Task goal —
Reproduce only what lies between the first line of the material below and the line containing "This screenshot has height=487, width=550.", with both of those lines included and every line kept exact.
○ ○ ○ ○ ○
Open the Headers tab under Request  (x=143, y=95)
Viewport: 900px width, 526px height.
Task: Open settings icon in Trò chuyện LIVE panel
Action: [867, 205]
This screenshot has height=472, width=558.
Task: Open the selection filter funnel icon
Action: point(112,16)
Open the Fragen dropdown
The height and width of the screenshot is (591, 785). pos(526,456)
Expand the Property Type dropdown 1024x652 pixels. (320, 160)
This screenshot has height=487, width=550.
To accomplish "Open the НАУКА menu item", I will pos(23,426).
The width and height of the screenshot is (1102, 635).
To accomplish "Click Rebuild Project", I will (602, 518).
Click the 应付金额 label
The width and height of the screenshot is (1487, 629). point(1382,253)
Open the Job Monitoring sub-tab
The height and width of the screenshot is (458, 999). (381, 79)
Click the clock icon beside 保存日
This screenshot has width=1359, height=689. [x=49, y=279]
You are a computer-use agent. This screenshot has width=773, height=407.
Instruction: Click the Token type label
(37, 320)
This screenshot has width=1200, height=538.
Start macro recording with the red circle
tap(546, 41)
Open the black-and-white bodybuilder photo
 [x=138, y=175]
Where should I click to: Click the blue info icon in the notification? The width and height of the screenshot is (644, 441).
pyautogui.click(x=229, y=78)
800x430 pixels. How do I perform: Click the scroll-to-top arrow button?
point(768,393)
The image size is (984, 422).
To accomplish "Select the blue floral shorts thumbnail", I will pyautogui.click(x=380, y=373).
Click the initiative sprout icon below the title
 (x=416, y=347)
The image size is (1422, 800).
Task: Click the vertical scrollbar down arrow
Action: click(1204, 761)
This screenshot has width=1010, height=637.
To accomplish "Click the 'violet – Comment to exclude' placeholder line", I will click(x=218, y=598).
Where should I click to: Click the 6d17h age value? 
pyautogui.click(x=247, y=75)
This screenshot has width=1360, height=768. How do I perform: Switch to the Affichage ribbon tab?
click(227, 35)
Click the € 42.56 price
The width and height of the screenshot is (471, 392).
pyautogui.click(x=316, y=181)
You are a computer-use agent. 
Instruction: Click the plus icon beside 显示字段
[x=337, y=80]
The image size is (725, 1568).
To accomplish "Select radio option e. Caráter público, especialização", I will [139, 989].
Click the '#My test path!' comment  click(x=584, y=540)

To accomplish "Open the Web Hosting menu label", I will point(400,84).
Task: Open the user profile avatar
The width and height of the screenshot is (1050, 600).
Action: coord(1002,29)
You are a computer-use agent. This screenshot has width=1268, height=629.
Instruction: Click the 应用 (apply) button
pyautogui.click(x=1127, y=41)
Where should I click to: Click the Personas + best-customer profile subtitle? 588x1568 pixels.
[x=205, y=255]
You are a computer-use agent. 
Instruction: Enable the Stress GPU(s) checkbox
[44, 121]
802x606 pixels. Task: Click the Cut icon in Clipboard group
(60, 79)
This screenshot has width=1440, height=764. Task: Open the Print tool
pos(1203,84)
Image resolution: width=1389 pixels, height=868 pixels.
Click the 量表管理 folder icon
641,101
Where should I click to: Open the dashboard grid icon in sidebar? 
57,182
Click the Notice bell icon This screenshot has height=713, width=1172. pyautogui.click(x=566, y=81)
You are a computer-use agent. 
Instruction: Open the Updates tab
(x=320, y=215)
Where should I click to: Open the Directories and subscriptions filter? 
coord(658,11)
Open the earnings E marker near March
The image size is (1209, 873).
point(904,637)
○ ○ ○ ○ ○
Output for this task —
Open the Headers tab under Request  (x=143, y=95)
Viewport: 900px width, 526px height.
Task: Open settings icon in Trò chuyện LIVE panel
Action: [867, 205]
This screenshot has height=472, width=558.
Task: Open the selection filter funnel icon
Action: point(112,16)
Open the Fragen dropdown
The height and width of the screenshot is (591, 785). pos(526,456)
Expand the Property Type dropdown 1024x652 pixels. (320, 160)
This screenshot has height=487, width=550.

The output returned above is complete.